U.S. Customs and Border Protection (CBP) issued its first “AD/CVD Update” in December 2014. The AD/CVD Update provides information regarding CBP’s activities to collect antidumping (AD) and countervailing duties (CVD) from U.S. importers that attempt to evade their payment.
[Reposted from the King & Spalding blog | P. Lee Smith | January 6, 2015]
CBP’s AD/CVD Update is a result of a renewed focus on collecting duties that result from AD and CVD orders issued by the Commerce Department. CBP designated AD/CVD issues as one of its “Priority Trade Issues.” According to CBP, Priority Trade Issues represent high-risk areas that can cause significant revenue loss, harm the U.S. economy, or threaten the health and safety of the American people. The goal of the AD/CVD Priority Trade Issue is to detect and deter circumvention of the AD/CVD law, to liquidate final duties timely and accurately, and to facilitate legitimate trade.
The AD/CVD Update is part of CBP’s outreach efforts and a way to publicize CBP’s progress on this Priority Trade Issue. According to the AD/CVD Update, CBP collected $508.5 million in AD/CVD cash deposits in fiscal year 2014, which was a 12 percent increase from fiscal year 2013. This increase in duty collection resulted from 78 audits of importers of AD/CVD commodities and CBP’s targeting efforts. In particular, CBP collected $3.4 million in evaded AD/CVD duties on drawn stainless steel sinks from China, which was among the commodities targeted by CBP.

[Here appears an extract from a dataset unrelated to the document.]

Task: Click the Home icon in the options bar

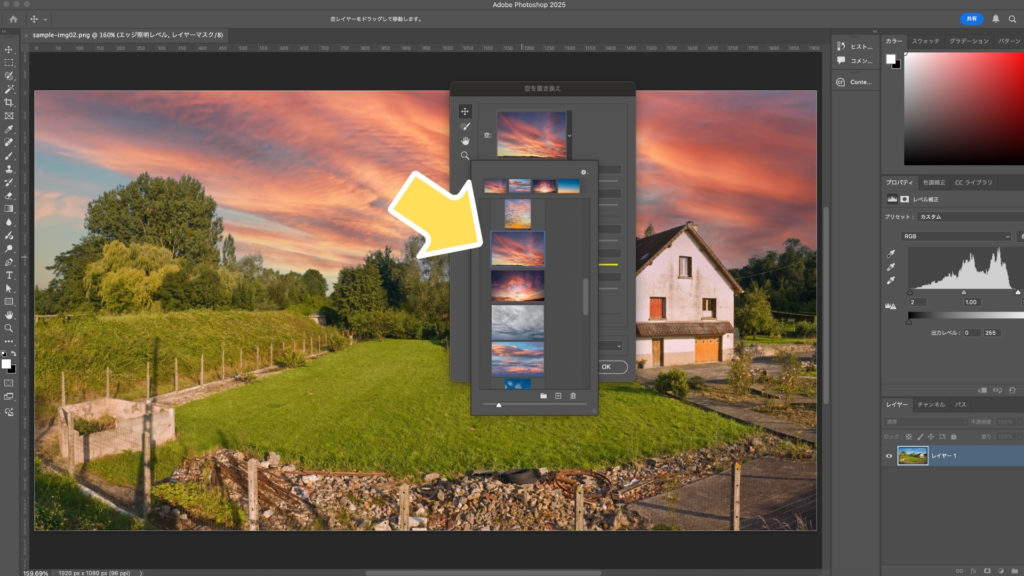Action: (13, 19)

CBP also highlighted its industry outreach efforts. CBP noted that the annual CBP and Steel Industry Partnership meeting was held on October 21, 2014. The U.S. steel industry works in partnership with CBP to enforce U.S. trade laws by providing trade intelligence and training to CBP personnel at various ports annually. Steel products constitute the largest group of AD and CVD orders, over 42 percent of all orders. CBP, however, made clear that any company can provide trade intelligence regarding the evasion of duties. CBP provided a link to its e-Allegation website, which allows private parties to report trade violations.
Continuing its focus on AD/CVD evasion issues, CBP also issued an “AD/CVD Scam Alert.” This Scam Alert provides an example of the type of scam advertisements that have become common in the market. The Scam Alert advises importers that “knowingly engaging in activities designed to evade the payment of antidumping or countervailing duties is a federal crime. Violations involving duty evasion may result in civil and criminal penalties.”
The AD/CVD Update and Scam Alert demonstrate that CBP is focused on stopping AD/CVD duty evasion and that CBP seeks the assistance of the relevant industry stakeholders in curbing the ongoing evasion of duties on AD/CVD products.